While Norway is not my actual birthland (that's Germany), I was born again in Norway in 2008, so it is kind of my second land of birth? I feel so close to Norway, it has taken my heart. I never missed Germany as much as I miss Norway. I had even once written a little "song" about that.
I feel closest to God in Norway. But I think that has something to do with the people around me. One person there once got the picture of a tree blooming even though the ground was dried out and cracked. That is me in Germany. It was even more true only some months ago, I had no christian friends, now I have a church I go to, where I have gotten to know and love some fellow christians. But it does not go as deep as what I experienced in Norway. So I am looking forward to hang out with God and it to be easier. I am not very good at reading the Bible and praying, but there I have people who are so full of passion and interest, that it's easy to be a part of it. And it feels so right, as if that's the way I am supposed to be.
I feel that this says kinda "not good" things about my friends here, but don't forget: I love you, I do not love any of my norwegian friends "better" just because they are christian and talking about it. It's not about that anyway. It just feels so natural to me, and every time I am in Norway my tank gets filled up and I take it with me to Germany. My spiritual language is norwegian as well. My Bible is norwegian and I am praying in norwegian.

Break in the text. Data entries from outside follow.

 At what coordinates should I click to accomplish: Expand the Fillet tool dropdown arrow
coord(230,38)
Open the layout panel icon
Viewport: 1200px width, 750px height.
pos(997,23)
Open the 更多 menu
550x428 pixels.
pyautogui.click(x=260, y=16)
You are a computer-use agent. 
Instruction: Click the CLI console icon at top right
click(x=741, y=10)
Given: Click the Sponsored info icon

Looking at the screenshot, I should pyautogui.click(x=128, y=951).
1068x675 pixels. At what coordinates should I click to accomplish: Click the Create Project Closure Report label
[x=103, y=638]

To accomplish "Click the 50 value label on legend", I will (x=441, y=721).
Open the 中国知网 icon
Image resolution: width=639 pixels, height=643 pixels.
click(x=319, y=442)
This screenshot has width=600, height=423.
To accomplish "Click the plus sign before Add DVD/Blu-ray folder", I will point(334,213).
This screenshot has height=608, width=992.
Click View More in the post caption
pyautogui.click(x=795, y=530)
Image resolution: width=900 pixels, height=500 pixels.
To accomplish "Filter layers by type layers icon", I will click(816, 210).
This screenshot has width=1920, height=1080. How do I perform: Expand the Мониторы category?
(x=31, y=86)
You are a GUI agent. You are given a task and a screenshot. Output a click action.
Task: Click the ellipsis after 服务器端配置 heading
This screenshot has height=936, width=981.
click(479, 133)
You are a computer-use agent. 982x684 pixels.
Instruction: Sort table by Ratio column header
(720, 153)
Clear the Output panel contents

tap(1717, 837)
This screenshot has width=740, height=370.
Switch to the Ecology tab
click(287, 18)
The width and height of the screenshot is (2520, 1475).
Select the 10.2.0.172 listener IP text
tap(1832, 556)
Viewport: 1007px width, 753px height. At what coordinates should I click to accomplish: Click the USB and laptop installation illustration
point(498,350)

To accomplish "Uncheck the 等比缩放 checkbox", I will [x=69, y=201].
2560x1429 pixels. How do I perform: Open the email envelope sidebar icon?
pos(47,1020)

But why do I feel like crying? It's not only happiness I think. I am quite the control-freak person, I like to work things out beforehand and know exactly what is going to happen. This time I am L.A.T.E... Usually I would have booked my flight in november or december (cheaper as well!), and beforehand check with the people I am going to stay at. This time my flatmate/best friend said beforehand, that she didn't even KNOW if she would be there AT ALL. Like, I could be staying there without her. That is such a weird thought, maybe that was why I put it off for such a long time. Usually I would come home, to MY home, and live there for my vacation, some days even in my old room. This time it wasn't even sure if I would be staying there at all.
I wrote this some days ago. By now things have quite resolved and my best friend is at home and I will be able to live in my old room for two weeks and one week I will stay at a school. If the house of another friend is done when I go there I will stay with her for about a weeks time. We will see how it turns out.
I decided that it was partly my travel nerves which made me feel like crying. Now that I accepted that, I still feel a little queasy inside, but my head is able to relax more.